The Comeback
- Cover (paperback)
- Author: Ed Vega
- Cover artist: Narciso Peña
- Language: English
- Genre: Satire, Metafiction
- Published: 1985 (Arte Público Press)
- Media type: Print (softcover)
- Pages: 479
- ISBN: 0-934770-29-8

= The Comeback (novel) =

1985 novel by Ed Vega

The Comeback is a 1985 novel by Edgardo Vega Yunqué, published under his pen name "Ed Vega". The novel is a satirical look at Puerto Rican identity.

The novel's introduction begins with Vega Yunqué introducing himself, and a listing of the acceptable ways to address the author, singling out "Yunqué," his mother's family name, as unacceptable. The author then goes on to give a little autobiography.

==Plot summary==

The novel is set in late 1970/early 1971 in Manhattan. It tells the story of Frank Garboil (1/4 Eskimo, 3/4 European) who in his early thirties has had an early mid-life crisis and has abandoned his wife, two sons, and job as a professor of economics at Frick University. Using the stolen identify of a Puerto Rican Armando Martinez, he goes to New Amsterdam College and becomes their hockey superstar. He has had a mental collapse in December and is being kept under psychiatric observation.

The novel opens with undercover police officer John Chota attending a meeting of the "Young Barons," a militant group favoring Puerto Rico independence. He learns that they are under the guidance of the notorious El Falcon, Chief Mullvaney's nemesis, who can appear and disappear in a flash. They are planning to liberate Martinez, whom they believe is being held against his will.

Garboil/Martinez is being treated by Drs. Dieter Kopfeinlaufen and Rapudiman Kohonduro, assisted by Nurse Ingrid Konkruka, and staff member Helen Christianpath. The top floor of the hospital, a solarium, has been converted into a fake hockey rink, complete with scoreboards and a sound system. The doctors and their assistants dress up as players and referees. Except for Konkruka, they do not believe his claims to be Frank Garboil, economics professor on leave from Frick University. Konkruka believes him, and is able to elicit his life story. His mother was killed when he was six, his father died a few years later. He did well in sports, had a near fatal accident in Army survival school, married well, had two children and then an affair, but felt he was missing something and walked out on his life. Using a stolen identity, he passes as Armando Martinez, and becomes passionately involved with Maritza Soto, Puerto Rican activist. But he is uncomfortable with his success at hockey, and has a breakdown.

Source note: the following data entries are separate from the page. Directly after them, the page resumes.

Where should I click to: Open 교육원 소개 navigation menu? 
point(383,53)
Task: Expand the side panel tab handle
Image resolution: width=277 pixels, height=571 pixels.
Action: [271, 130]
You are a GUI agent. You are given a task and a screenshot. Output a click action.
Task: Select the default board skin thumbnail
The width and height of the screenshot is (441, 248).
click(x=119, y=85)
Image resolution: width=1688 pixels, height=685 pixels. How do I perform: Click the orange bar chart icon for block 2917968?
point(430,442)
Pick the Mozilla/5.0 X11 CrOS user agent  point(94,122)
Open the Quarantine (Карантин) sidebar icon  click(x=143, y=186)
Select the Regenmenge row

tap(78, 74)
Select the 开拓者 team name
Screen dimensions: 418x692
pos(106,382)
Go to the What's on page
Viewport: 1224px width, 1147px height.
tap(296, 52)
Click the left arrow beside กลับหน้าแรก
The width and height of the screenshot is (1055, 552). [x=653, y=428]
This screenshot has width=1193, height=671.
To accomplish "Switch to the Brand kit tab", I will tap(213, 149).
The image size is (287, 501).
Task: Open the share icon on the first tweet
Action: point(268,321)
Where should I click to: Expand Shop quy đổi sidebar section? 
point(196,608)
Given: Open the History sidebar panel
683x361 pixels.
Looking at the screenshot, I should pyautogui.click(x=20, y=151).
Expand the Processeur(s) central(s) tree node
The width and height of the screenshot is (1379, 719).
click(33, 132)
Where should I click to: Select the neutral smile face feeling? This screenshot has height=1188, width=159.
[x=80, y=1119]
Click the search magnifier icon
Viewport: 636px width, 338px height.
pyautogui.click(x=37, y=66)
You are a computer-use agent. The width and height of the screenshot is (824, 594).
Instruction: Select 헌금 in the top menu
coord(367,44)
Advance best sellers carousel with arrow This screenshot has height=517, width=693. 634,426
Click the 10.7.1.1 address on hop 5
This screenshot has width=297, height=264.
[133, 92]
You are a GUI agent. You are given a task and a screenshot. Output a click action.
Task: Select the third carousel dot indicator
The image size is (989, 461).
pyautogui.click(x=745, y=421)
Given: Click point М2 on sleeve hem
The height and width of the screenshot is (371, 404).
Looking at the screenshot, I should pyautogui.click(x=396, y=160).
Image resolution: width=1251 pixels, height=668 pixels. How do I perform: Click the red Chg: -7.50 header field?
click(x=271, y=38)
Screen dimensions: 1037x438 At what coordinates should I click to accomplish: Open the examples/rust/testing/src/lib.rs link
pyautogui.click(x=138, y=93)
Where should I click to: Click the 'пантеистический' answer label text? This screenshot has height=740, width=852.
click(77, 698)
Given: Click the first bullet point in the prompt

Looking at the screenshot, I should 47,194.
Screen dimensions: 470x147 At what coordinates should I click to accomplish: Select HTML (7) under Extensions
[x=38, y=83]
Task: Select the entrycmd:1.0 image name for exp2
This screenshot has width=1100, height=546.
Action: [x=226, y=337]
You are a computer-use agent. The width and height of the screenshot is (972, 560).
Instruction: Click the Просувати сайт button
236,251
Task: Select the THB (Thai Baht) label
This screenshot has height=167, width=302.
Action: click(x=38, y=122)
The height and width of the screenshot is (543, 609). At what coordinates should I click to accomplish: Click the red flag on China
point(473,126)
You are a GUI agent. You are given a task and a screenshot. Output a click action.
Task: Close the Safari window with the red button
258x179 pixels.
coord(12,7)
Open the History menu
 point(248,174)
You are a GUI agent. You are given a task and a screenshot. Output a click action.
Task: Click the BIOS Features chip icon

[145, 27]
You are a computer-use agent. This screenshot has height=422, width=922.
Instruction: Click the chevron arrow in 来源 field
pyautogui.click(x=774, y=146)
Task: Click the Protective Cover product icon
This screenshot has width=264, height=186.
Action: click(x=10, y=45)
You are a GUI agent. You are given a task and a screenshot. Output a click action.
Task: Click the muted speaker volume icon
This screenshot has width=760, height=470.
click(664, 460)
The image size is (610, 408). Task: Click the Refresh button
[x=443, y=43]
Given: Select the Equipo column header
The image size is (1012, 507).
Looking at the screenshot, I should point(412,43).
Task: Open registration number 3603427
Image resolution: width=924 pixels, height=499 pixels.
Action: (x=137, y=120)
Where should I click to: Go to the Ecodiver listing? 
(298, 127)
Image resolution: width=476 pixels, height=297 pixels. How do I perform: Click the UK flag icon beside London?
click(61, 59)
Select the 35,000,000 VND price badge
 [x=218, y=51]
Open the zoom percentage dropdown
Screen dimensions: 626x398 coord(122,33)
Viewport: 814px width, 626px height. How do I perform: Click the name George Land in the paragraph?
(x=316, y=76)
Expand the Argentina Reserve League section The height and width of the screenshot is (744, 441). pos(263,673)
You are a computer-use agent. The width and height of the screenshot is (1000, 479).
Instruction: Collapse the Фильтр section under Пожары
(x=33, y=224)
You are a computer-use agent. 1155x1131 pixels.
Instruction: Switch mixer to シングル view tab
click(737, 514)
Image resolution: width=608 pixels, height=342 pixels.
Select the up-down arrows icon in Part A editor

The police learn that El Falcon and company will attempt to liberate Martinez the evening of February 9, coincident with the filming of Martinez's "cure" by Howland Gosell of Wild Whirl of Sports. The police are there, disguised as doctors, and utter chaos breaks out, amplified by the nitrous oxide the militants released, thinking it was ether. Mullvaney captures El Falcon, who turns into a giant bird and flies off. Garboil is passed out under his bed, but believed by the police to have been liberated. The psychiatrists release him without publicity.

Garboil visits Konkruka's apartment at her invitation. Rather than the affair he was expecting, she reveals that she works for a government agency that has been watching Garboil since his Army days—they implanted hypnotic suggestions during his recovery—and they want him to spy on Puerto Rican groups. She also shocks him when she explains that in fact he is 100% Puerto Rican himself, and warns him that her agency is everywhere and can be quite ruthless. He leaves in the middle of the night, shakes off a police tail, ends up at his apartment, where he finds Chota threatening to rape and murder Soto. Together, they disarm and kill Chota.

Desperate, they seek out Garboil's friend, the writer Ed Vega. He knows all about them, and confirms Garboil is indeed Puerto Rican. He explains that they should disappear in plain sight, become respectable, turn down the ethnic volume, and fight the system from inside. And as their "maker", he can make it happen. They agree, and as they turn in to his spare bedroom, Vega heads to his typewriter.

==Reception==

The novel was reviewed in Bilingual Review/La Revista Bilingüe, which found it uneven.

==Critical review==

- Paravisni-Gebert, Lizabeth (1996). "Inside Ethnic America: An Ethnic Studies Reader"
- de Posada, David (2004). "Latino and Latina Writers '2'"
- Avalos, Hector (2005). "Strangers in Our Own Land: Religion In Contemporary U.S. Latina/o Literature"
  - Avalos stresses Vega's criticisms of religions.

The novel was also analyzed in two doctoral theses.